Carney shows his mettle

The reason George Osborne, the chancellor, picked Mark Carney as his central bank governor has become even clearer.

Not only is Mr Carney often acclaimed as one of the world’s best central bankers, he is also far more willing than the incumbent, Sir Mervyn King, to act aggressively if growth fails to pick up in the UK.

In his first speech since winning the top job at the Bank of England, Mr Carney, now governor of the Bank of Canada, suggested three measures that central banks could take in “exceptional times” such as the present.

When central banks had exhausted the possibility of cutting rates, Mr Carney said, they could pledge to keep rates on hold for an extended period.

If that did not work, then they could promise to keep rates low until unemployment fell. Both are measures that Sir Mervvn has rejected. If neither of those had the desired effect, Mr Carney suggested, there is a more radical alternative: scrap the inflation target in favour of a nominal gross domestic product target.

Danny Gabay, director at Fathom, an economics consultancy, said: “The current membership of the Monetary Policy Committee gives the impression that it has run out of steam. What Mr Carney said on Tuesday is that there are so many other things the BoE can try.”
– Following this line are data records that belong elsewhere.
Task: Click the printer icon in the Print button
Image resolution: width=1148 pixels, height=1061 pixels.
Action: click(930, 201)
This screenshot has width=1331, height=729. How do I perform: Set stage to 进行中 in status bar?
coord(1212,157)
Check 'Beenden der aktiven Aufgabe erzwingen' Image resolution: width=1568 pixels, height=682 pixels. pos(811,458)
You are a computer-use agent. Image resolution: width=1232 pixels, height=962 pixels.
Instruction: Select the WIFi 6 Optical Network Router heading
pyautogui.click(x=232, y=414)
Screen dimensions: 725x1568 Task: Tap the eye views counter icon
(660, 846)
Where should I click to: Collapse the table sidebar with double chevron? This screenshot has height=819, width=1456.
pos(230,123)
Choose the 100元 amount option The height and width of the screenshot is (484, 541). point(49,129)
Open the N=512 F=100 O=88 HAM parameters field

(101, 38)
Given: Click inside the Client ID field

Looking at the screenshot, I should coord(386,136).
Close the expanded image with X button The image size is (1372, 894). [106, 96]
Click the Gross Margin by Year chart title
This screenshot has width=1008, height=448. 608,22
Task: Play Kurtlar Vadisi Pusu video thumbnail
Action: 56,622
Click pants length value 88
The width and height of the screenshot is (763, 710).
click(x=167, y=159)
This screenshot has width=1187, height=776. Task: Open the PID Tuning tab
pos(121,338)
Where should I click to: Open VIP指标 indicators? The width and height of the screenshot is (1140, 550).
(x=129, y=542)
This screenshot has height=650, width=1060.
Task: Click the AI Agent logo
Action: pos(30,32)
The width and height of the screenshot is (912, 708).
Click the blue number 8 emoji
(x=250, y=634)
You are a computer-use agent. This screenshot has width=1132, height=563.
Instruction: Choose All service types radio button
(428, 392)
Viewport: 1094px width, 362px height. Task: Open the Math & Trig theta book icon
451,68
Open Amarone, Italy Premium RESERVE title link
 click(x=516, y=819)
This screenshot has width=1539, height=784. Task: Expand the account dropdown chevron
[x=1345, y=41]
Jens Larsen, economist at RBC Capital Markets, said: “The contrast with Mervyn King’s approach is quite stark.”

Any decision to scrap the inflation targeting framework rests with the chancellor. Mr Osborne was fully aware of the views expressed by Mr Carney on Tuesday before appointing him.

There are no plans as yet to dump the monetary policy framework. But the Treasury renews the BoE’s mandate each March, on the day of the Budget, so there is ample opportunity to scrap inflation targeting before Mr Carney is due to depart from Threadneedle Street in 2018.

Economists praised the radical nature of Mr Carney’s suggestions.

Stephen King of HSBC said: “If you’re taking over a central bank it’s perfectly reasonable to ask these sorts of questions. Indeed, if you’re not asking those sorts of questions, then it suggests you think it’s just business as usual.”

Gerard Lyons, the outgoing chief economist at Standard Chartered hired this week as an adviser to London mayor Boris Johnson, said Mr Carney’s ideas were a “welcome addition to the debate”.

But views were mixed on whether any of the suggestions would have the desired effect.

Even the most radical of the three, the abandonment of the inflation target, would do little to revive the economy if the problems befalling the UK owed more to the supply-side of the economy than a lack of demand.

Mr King said: “There is over-optimism about what you are expecting to achieve from growth in terms of monetary policy.”

He added that dumping the inflation target would neither boost trade nor guarantee that the BoE’s ultra-low interest rates would be passed on to businesses and households.

Richard Barwell, economist at Royal Bank of Scotland, said: “We have a real problem, not a nominal problem. I don’t see how shifting to a nominal GDP target will help.”

“If we adopt a nominal GDP target, and the problems are on the supply side, then we could just get inflation of 4 to 5 per cent.”

The pound barely reacted to Mr Carney’s comments. Sterling traded flat against the dollar and lower against the euro on Wednesday.

“Any changes would be made over time and the markets have become very short term,” said Paul Robson, currency strategist at Royal Bank of Scotland. Mr Carney will not join the Bank until July 2013.